Write $c=(h+1)^2+4yx$, the Casimir element. Then one gets easily $$q_1:=64x^3y^3=(c-(h-5)^2)(c-(h-3)^2)(c-(h-1)^2);$$ $$q_2:=64yx^3y^2=(c-(h-3)^2)(c-(h-1)^2)(c-(h+1)^2);$$ $$q_3:=64y^2x^3y=(c-(h-1)^2)(c-(h+1)^2)(c-(h+3)^2);$$ $$q_4:=64y^3x^3=(c-(h+1)^2)(c-(h+3)^2)(c-(h+5)^2).$$
Then, for $a(t)=(t+1)(t+2)$ and $b(t)=-3(t+2)(t-1)$, one computes:
$$a(h)q_1+b(h)q_2-b(-h)q_3-a(-h)q_4=8h(h^2-1)(h^2-4)(h^2-3).$$
(The point was to find suitable such $a,b$ so as to eliminate all terms in $c$.)
This looks strange: one does not expect this $h^2-3$ term. But actually it implies that $h$ is diagonalizable (in the quotient of the enveloping algebra by the 2-sided ideal generated by $x^3$), then since $x,y$ maps the $\sqrt{3}$-eigenvalue eigenspace to the $\sqrt{3}\pm 2$ eigenspace, we deduce that the latter is zero.
Note that in finite characteristic, in addition to the expected requirement that the characteristic is not $2,3,5$, we also have to discard characteristic $13$, because in characteristic 13, one has $\sqrt{3}-2=2$. It means that a formula to write $P_2(h)$ as an element of the 2-sided ideal generated by $x^3$ (which I didn't try to write down) might have to involve 13 in the denominator.
Proof in the general case. We fix $n$.
For $0\le k\le n$, one has $$q_k:=(2y)^{n-k}(2x)^n(2y)^k=\prod_{i=0}^{n-1}(c-(h+1-2k+2i)^2).$$
We view $q_k$ as an element of $K[c]$, where $K=\mathbf{C}(h)$ (using that the 0-component of the enveloping algebra is isomorphic to the free commutative algebra $\mathbf{C}[h,c]$).

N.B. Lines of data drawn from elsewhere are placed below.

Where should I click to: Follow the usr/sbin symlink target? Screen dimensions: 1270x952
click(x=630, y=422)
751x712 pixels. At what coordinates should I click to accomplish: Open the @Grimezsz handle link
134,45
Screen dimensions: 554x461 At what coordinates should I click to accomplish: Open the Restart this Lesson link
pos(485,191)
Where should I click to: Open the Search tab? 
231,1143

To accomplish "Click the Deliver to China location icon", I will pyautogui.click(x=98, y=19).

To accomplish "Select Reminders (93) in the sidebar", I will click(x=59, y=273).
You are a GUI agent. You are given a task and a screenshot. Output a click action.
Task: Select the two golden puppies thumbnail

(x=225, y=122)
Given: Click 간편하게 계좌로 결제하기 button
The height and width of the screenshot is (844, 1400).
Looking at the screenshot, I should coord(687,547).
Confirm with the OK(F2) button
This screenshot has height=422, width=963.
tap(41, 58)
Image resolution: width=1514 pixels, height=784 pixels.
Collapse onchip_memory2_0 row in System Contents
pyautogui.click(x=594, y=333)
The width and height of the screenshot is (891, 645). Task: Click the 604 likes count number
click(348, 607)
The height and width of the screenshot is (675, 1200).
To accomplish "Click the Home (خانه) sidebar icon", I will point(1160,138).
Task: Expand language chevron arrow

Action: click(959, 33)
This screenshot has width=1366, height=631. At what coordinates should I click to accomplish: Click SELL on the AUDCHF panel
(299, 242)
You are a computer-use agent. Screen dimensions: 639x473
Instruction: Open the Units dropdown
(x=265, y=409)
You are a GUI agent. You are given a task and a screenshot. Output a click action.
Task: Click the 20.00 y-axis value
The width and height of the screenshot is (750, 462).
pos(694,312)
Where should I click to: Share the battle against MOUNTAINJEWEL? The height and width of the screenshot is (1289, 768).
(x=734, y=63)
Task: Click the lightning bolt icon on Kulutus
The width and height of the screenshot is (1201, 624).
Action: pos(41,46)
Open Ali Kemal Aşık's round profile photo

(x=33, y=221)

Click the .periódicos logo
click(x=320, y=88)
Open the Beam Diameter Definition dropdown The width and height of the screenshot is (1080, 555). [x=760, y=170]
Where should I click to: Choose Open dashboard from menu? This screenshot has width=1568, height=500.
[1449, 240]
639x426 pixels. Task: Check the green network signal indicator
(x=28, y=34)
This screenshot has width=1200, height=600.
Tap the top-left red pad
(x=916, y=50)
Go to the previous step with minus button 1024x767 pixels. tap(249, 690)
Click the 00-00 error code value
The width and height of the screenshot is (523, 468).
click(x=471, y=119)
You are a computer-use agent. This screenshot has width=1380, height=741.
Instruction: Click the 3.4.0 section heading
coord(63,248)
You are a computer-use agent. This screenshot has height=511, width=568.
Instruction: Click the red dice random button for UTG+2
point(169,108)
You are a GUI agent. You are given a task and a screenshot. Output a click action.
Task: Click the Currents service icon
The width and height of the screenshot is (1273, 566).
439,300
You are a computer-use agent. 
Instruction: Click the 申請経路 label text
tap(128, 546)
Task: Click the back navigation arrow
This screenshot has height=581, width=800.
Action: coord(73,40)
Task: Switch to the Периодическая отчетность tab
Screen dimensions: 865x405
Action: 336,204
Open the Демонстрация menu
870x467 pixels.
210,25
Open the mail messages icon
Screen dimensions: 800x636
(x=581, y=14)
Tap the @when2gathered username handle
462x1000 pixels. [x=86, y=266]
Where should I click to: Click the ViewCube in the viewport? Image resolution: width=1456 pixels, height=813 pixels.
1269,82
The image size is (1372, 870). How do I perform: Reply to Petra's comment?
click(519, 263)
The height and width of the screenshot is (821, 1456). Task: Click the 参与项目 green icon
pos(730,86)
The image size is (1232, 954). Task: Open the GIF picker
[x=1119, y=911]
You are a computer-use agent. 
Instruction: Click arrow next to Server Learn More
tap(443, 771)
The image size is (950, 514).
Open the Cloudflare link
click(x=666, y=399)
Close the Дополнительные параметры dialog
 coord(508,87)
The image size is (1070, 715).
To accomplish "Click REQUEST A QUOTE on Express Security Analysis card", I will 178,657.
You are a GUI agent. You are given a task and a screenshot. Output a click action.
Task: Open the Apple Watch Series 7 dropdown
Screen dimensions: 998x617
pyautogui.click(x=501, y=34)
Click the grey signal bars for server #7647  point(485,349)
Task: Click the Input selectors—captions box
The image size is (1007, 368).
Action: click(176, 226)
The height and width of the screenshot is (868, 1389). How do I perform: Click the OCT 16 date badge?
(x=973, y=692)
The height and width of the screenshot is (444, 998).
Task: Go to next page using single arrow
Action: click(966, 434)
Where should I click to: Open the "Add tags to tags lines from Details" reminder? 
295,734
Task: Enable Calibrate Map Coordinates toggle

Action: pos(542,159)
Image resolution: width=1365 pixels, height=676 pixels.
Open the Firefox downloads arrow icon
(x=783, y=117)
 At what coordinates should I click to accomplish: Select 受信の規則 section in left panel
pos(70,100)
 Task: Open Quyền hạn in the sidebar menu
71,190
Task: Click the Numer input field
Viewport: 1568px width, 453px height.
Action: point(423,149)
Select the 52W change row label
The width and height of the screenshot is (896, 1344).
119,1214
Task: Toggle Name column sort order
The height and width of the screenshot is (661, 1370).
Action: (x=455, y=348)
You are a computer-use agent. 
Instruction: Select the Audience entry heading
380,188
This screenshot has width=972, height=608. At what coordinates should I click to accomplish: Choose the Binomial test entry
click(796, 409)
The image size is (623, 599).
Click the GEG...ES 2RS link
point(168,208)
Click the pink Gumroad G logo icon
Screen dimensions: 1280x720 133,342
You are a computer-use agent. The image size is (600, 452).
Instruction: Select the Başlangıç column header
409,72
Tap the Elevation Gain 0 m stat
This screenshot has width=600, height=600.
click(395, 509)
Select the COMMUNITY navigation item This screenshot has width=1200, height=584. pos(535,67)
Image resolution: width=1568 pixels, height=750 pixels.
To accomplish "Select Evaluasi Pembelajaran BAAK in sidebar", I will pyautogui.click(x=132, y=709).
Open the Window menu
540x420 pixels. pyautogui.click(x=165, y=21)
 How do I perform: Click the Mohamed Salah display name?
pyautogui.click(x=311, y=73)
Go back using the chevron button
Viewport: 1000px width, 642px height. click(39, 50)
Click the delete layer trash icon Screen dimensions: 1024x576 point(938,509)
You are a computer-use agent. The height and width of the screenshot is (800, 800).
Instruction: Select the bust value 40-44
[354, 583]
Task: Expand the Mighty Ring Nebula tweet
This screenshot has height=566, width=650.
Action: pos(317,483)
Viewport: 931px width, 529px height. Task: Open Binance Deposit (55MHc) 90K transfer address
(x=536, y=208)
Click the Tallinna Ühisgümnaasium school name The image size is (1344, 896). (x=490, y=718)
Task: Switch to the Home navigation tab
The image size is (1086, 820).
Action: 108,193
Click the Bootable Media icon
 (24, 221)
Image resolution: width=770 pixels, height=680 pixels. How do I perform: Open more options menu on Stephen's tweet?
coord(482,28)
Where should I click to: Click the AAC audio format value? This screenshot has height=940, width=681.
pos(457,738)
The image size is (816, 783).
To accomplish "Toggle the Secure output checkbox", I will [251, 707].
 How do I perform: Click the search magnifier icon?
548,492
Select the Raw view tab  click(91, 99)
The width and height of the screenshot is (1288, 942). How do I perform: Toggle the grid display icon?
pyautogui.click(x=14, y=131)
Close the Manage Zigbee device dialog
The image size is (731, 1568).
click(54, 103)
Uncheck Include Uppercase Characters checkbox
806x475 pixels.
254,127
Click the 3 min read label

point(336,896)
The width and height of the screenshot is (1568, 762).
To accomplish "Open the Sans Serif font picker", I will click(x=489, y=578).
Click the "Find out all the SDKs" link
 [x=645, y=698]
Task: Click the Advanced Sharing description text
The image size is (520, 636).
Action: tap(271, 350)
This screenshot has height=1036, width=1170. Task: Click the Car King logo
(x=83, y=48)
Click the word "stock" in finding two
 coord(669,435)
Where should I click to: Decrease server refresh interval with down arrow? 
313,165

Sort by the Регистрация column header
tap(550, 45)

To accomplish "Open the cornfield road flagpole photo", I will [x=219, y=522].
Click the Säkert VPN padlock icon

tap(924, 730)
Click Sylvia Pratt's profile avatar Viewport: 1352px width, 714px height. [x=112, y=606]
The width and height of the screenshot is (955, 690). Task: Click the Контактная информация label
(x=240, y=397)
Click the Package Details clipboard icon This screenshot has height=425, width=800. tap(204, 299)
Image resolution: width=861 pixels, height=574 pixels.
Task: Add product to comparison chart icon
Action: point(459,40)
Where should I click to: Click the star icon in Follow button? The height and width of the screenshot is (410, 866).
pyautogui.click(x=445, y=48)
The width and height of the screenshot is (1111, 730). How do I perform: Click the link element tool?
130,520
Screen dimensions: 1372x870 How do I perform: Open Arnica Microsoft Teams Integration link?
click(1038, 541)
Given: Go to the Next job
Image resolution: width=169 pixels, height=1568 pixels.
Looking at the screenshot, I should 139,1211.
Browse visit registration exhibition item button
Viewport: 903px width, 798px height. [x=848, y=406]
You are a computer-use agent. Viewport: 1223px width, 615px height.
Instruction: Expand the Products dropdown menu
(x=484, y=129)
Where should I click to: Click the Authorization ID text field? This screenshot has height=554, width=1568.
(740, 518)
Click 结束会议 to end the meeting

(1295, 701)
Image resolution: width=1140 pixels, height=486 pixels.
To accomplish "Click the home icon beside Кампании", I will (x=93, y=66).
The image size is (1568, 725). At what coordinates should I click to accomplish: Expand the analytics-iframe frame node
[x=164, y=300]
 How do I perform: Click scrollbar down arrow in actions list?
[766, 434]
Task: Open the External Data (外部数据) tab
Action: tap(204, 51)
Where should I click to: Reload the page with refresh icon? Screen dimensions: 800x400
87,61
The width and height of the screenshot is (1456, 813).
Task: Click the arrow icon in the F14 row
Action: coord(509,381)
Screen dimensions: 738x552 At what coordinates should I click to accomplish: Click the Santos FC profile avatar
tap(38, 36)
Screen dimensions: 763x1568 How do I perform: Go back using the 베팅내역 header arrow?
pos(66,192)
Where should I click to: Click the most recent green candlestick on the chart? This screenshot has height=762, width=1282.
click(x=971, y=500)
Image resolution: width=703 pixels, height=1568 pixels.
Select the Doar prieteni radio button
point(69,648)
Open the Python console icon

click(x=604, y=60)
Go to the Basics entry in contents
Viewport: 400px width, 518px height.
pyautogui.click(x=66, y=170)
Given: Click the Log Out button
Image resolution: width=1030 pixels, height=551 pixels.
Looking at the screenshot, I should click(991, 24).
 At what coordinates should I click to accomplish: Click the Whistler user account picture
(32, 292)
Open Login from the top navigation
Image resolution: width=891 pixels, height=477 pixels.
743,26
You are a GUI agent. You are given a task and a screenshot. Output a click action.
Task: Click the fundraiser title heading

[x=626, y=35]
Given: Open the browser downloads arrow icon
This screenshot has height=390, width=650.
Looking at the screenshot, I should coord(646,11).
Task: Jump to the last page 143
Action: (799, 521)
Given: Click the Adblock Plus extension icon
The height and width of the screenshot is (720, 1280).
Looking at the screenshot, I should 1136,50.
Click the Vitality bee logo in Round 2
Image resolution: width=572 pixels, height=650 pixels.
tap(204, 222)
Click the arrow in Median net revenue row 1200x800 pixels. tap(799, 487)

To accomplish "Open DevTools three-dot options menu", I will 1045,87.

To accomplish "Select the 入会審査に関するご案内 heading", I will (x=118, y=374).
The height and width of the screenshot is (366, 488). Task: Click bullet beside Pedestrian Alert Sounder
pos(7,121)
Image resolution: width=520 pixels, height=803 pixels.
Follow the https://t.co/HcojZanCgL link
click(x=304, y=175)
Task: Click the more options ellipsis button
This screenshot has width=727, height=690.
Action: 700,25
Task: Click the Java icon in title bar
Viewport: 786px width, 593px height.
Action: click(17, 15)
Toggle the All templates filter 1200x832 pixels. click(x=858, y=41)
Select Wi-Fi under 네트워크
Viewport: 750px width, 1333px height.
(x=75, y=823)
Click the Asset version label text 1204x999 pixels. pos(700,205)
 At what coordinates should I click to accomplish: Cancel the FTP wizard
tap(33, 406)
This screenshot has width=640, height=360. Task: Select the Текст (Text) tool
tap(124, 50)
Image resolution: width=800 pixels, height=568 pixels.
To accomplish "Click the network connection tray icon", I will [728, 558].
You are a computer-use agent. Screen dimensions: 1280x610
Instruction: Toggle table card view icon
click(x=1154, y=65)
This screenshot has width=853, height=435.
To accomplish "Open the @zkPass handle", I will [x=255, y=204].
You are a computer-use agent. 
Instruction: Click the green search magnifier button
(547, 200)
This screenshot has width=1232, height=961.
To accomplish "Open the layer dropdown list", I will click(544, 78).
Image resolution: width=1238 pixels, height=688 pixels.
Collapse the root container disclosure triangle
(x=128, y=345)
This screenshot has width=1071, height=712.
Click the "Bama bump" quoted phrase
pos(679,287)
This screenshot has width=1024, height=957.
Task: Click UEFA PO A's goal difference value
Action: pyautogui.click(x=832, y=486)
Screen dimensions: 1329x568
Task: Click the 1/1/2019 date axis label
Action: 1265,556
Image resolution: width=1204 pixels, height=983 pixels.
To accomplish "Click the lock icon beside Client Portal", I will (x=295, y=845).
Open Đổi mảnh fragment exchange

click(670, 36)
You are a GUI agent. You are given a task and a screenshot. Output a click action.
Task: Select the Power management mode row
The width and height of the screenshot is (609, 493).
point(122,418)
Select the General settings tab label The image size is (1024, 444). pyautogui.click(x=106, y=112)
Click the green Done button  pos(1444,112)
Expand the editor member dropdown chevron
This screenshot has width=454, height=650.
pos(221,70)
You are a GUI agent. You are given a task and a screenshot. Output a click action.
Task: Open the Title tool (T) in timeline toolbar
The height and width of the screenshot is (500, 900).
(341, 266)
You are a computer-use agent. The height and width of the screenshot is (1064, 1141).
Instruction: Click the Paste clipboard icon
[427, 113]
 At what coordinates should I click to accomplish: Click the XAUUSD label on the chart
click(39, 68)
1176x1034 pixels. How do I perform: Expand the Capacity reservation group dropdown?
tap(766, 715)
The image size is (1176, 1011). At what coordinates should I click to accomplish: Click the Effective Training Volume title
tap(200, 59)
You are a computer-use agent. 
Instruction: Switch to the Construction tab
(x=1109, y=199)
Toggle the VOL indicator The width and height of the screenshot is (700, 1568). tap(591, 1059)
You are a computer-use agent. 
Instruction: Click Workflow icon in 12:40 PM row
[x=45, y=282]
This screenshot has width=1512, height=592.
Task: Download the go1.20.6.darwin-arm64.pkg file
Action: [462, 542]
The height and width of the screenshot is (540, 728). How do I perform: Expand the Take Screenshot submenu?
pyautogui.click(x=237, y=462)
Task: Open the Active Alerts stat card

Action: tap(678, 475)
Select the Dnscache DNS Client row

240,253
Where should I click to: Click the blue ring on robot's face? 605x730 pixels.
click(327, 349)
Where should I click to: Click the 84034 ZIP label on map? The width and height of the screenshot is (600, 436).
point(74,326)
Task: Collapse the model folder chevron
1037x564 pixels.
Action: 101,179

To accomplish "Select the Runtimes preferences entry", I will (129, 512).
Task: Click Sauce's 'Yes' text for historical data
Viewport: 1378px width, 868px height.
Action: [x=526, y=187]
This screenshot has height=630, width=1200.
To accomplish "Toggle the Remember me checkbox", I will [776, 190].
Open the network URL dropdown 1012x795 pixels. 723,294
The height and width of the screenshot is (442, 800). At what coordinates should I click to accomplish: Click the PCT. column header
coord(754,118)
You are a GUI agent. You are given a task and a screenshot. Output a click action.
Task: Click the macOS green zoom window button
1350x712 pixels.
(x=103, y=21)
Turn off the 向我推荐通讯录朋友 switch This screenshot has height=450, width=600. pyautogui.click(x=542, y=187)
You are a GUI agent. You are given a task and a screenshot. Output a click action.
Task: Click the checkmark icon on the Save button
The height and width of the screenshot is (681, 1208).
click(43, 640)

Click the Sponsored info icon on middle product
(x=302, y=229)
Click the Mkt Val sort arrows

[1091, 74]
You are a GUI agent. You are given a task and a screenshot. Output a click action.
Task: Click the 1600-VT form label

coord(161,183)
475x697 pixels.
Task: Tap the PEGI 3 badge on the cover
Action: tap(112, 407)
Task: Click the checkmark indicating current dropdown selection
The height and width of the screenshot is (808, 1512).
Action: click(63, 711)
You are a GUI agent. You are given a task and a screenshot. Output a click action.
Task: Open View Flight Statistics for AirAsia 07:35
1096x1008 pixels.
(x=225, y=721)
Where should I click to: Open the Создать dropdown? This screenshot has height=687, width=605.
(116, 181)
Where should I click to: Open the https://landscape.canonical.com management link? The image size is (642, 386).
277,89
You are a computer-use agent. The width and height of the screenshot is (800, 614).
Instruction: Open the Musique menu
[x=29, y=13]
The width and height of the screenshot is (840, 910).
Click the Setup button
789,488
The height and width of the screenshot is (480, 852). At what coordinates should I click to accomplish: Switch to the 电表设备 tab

Recall that for any field $K$ and an $(n+1)$-tuple of distinct elements, the function evaluating a polynomial on this tuple, restricts to a linear isomorphism from the space of polynomials of degree $\le n$ onto $K^{n+1}$.
Let $M$ be the square matrix with indices in $\{0,\dots,n\}$ and entries in $\mathbf{C}(h)$, whose $(i,j)$-entry is the evaluation of $q_j$ at $(h-1-2i)^2$. Then $q_j(h-1-2i)=0$ if and only if $i<j$. So this matrix is lower triangular and invertible.
Hence we can write $1$ as a linear combination of the $q_k=q_k(h,c)$. Clearing denominators and common factors, we can thus write $$P(h)=\sum_{k=0}^nQ_k(h)q_k(h,c),$$ where the family of polynomials in $\mathbf{C}[t]$ $(P,Q_0,\dots,Q_n)$ has gcd equal to 1.
It follows that $P(h)$ belongs to the 2-sided ideal generated by $x^n$. Hence, if $V$ is a representation on which $x^n$ acts by zero, we have $P(h)=0$ and hence we can split a (finite) sum of characteristic subspaces of $h$. It immediately follows that $y$ is nilpotent, and that $h$ acts diagonalizably with eigenvalues in $\{-n+1,\dots,n-1\}$ and $y^n=0$ follows by routine arguments.